Replacing strange characters in MySQL

Some of my texts appear weird, and I need to replace some characters on it. However, I am having problems with a specific char, the following (javascript code to show the difference between characters):

<script> alert('–'.charCodeAt(0) + ':' + '-'.charCodeAt(0)); </script> 

In MySQL, I tried to apply the following query:

 UPDATE translation SET columnx = REPLACE(columnx, '–', '-'); 

But this affects 0 lines. So the question is: what is the correct request to replace these strange characters with the correct one?

UPDATE

The strange char is displayed as follows (square):

Weird char, displayed as square

In JSON, it is encoded as \u0096 instead of -

+4
source share
2 answers

This does not seem to be an encoding, but a mapping. Mapping determines how MySQL treats "almost equal" characters when it comes to sorting or comparing.

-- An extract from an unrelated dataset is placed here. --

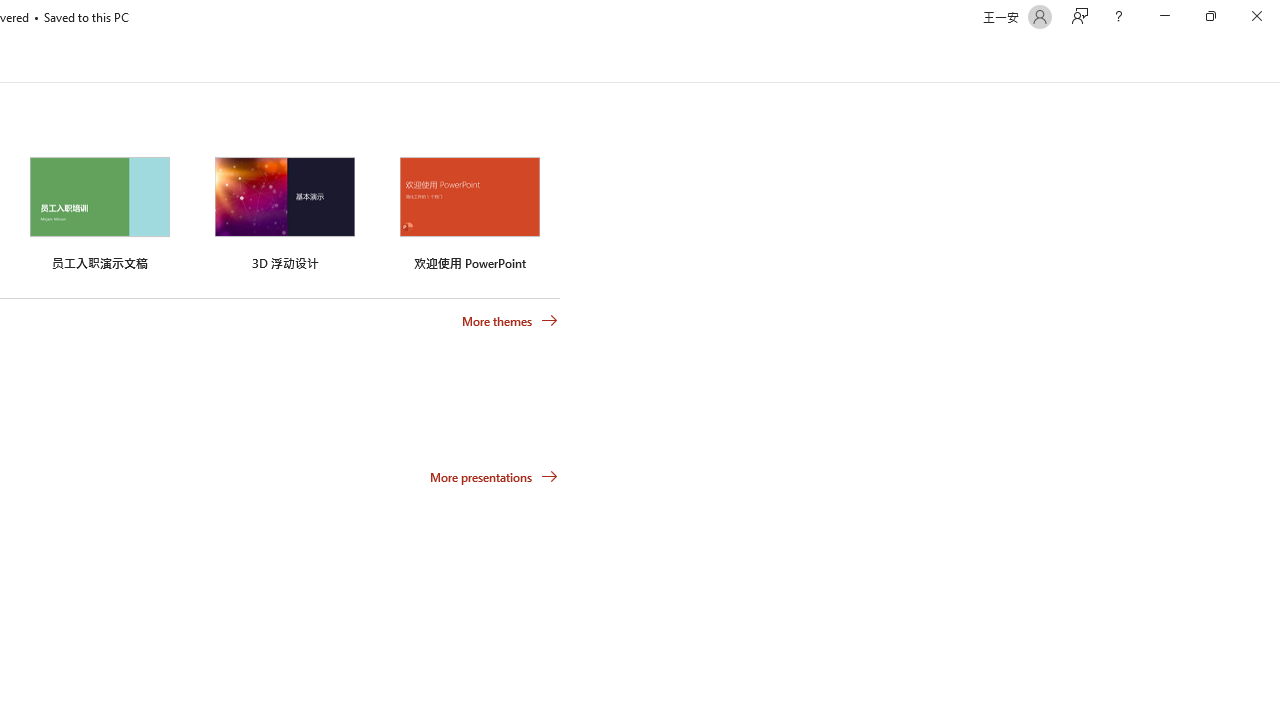  I want to click on 'More presentations', so click(494, 477).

For example, standard iso-8859-15 sorting will handle ΓΌ = u

What you can do is handle your field like bin sorting. Binary sorting does not apply to the same characters.

Choose the correct binary sort

 SELECT CHARACTER_SET_NAME, COLLATION_NAME FROM information_schema.COLLATIONS WHERE COLLATION_NAME LIKE '%bin%'; 

Then do your upgrade as follows:

 UPDATE TABLE SET columnx = REPLACE( columnx COLLATE latin1_bin, '–', '-' ); 

CORRECTION: REPLACE comparisons are always performed using binary sorting.

EDIT:

If you still get 0 lines, you probably won't replace the correct character. Convert the string containing the character to hexadecimal and place the hexadecimal value so that we can find out which char we are talking about

eg.

 SELECT HEX( columnx ) LIMIT 1; 

EDIT2:

You just said that you got \u0096 , which is a control character called the BEGIN OF SECURITY AREA . creates .. in hexadecimal, this is 0xC2 0x96 . In your sample request, you replace a characer called EN DASH

It's hard to replace a control character, just by inserting it, conversions can break it. Instead, you can use UNHEX (hexval) to tell MySQL which character you mean

 UPDATE TABLE SET columnx = REPLACE( columnx UNHEX( 'C296' ), '-' ); 

or in order to make it more understandable (or even more confusing :)), it also skips the "normal" hypen as a hexadecimal value

 UPDATE TABLE SET columnx = REPLACE( columnx UNHEX( 'C296' ), UNHEX( '2D' ) ); 
+2
source

As Alvaro said, you really should try changing your database to the correct character set. Usually the utf-8 character set should be sufficient.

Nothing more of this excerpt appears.